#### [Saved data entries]
◇ ◇ ◇

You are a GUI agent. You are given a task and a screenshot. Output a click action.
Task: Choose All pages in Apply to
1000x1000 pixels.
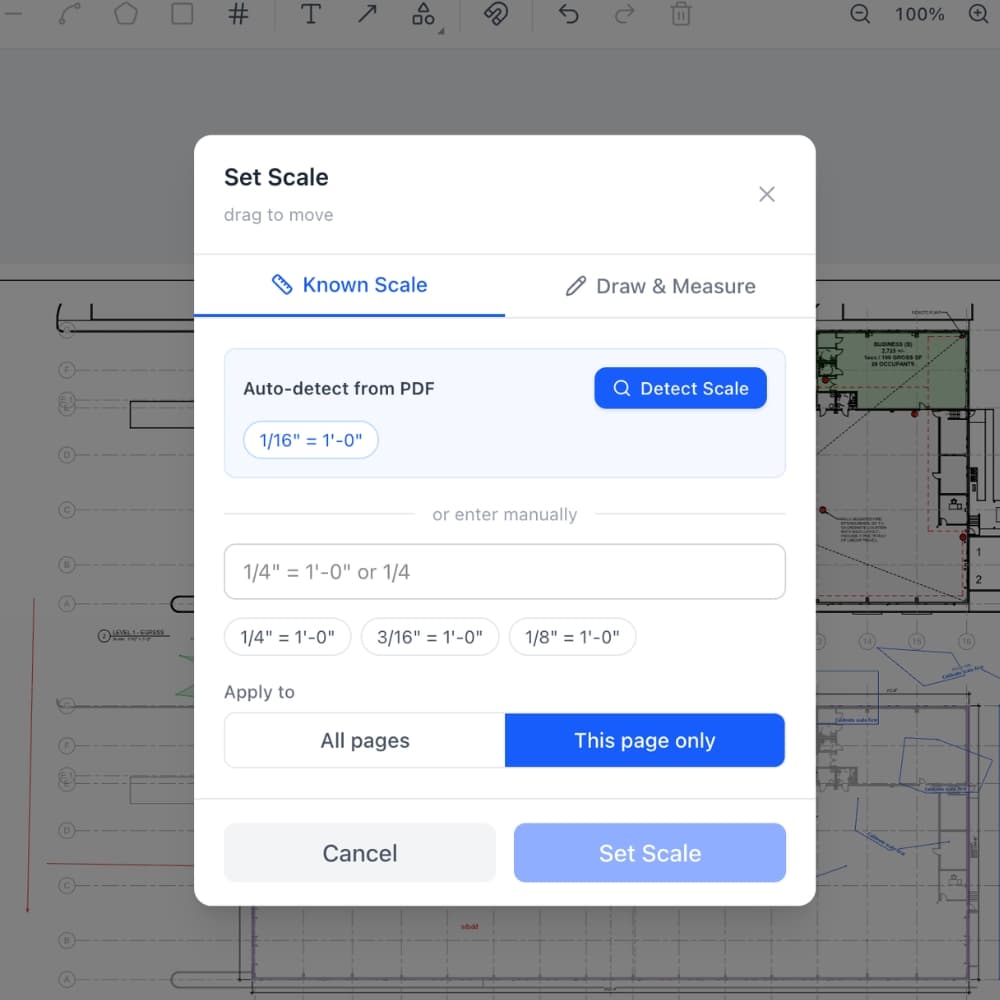click(365, 741)
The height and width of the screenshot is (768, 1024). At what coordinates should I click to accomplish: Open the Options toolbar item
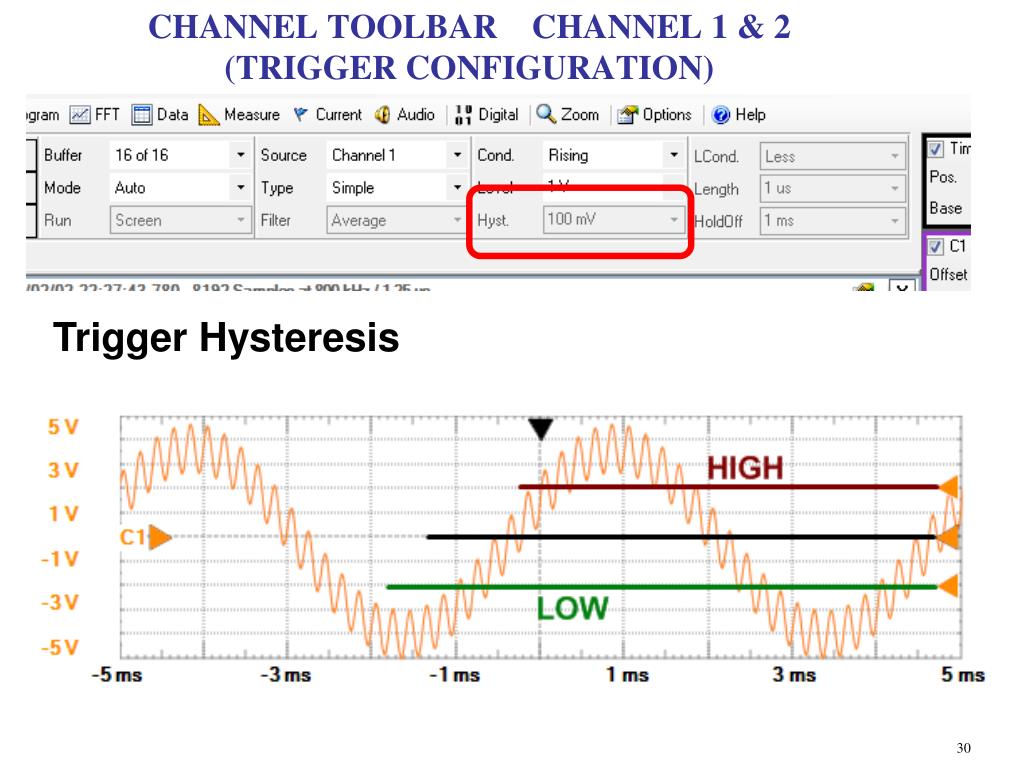[x=654, y=115]
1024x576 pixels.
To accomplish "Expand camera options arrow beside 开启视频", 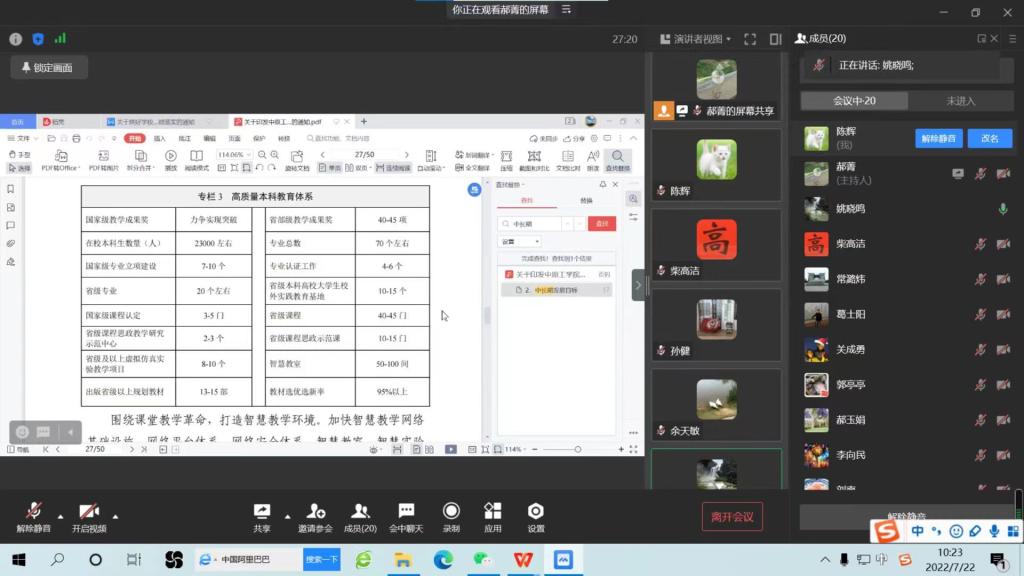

◇ ◇ ◇

Transcribe the records in full and exactly. Pictures stay out.

You are a GUI agent. You are given a task and a screenshot. Output a click action.
Task: Choose All pages in Apply to
1000x1000 pixels.
click(365, 741)
The height and width of the screenshot is (768, 1024). At what coordinates should I click to accomplish: Open the Options toolbar item
[x=654, y=115]
1024x576 pixels.
To accomplish "Expand camera options arrow beside 开启视频", 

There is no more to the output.